Comme expliqué la semaine dernière, nous ne sommes pas plus inquiets aujourd’hui au sujet de l’économie chinoise que nous ne l’étions déjà. De même, la nouvelle chute des cours du pétrole peut s’expliquer largement du point de vue de l’offre. Il s’agit ainsi plus d’une conséquence de la surabondance actuelle de pétrole que d’un symptôme d’une catastrophe économique imminente. Nous ne sommes pas non plus très inquiets quant à un changement sensible de politique monétaire. Malgré un premier relèvement des taux par la Fed fin décembre 2015, la politique monétaire devrait ainsi rester très accommodante, même si des mesures non conventionnelles, comme l’assouplissement quantitatif, ne sont pas la panacée lorsque les taux sont proches voire légèrement en dessous de zéro, le fameux liquidity trap ou trappe à liquidité. Avec la modeste croissance économique actuelle et le surendettement mondial, viser explicitement un resserrement des conditions de liquidité constituerait une réelle erreur politique. Cela étant dit, le débat qui semble actuellement se faire jour au sein de la BCE entre faucons et colombes de l’inflation laisse entendre que les attentes de nouvelles mesures de relance doivent être tempérées. Nous confirmons donc notre vision selon laquelle la BCE n’aura pas la tâche facile pour atteindre son objectif d’inflation proche de 2 %. Sans compter que plusieurs risques politiques importants existent. D’un point de vue plus encourageant, pour le moment du moins, les derniers indicateurs de confiance pour l’économie de la zone euro laissent augurer une poursuite de la reprise, à un rythme certes modeste malgré les vents favorables actuels.

Les indicateurs avancés aux États-Unis, par contre, montrent un ralentissement significatif et demandent dès lors une certaine attention. Les prévisions d’une croissance proche de 2,5 %, comme le projettent actuellement le FMI, l’OCDE et la Commission européenne par exemple, semblent donc trop optimistes. À 1,8 %, nos projections sont inférieures à 2 %, un niveau qui correspond à la plupart des estimations de croissance pour l’économie américaine. Et les risques à la baisse l’emportent. Une minorité d’observateurs pensent même que les États-Unis vont rapidement retomber en récession. Nous n’irions pas (encore) jusque-là dans la mesure où les dépenses des consommateurs sont soutenues par la grande faiblesse des prix de l’énergie et la reprise sur les marchés de l’immobilier et du travail.
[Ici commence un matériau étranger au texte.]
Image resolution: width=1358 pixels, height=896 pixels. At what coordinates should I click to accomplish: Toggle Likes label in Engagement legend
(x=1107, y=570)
D’un autre côté, avec des taux d’intérêt réels à court terme toujours en dessous de zéro, ce rythme très modeste de reprise économique indique aussi que le risque de stagnation ne sera pas forcément si facile à écarter. Après tout, une longue tendance à la baisse des taux d’intérêt réels a déjà été observée avant même 2008, malgré des décennies de hausse constante du levier d’endettement et de données démographiques positives. Or, ces vents favorables ne seront plus avec nous dans les années à venir, signe que les conditions d’un liquidity trap mondial pourraient nous accompagner encore longtemps. À plus long terme, les récents progrès technologiques dans de nombreux domaines constituent une raison d’être relativement optimiste. Seulement, personne ne connaît exactement la vitesse du processus d’automatisation et des progrès technologiques, et encore moins les effets sur les prix, l’emploi et les inégalités. En effet, comme cela a été dit ci-avant, l’avenir est incertain.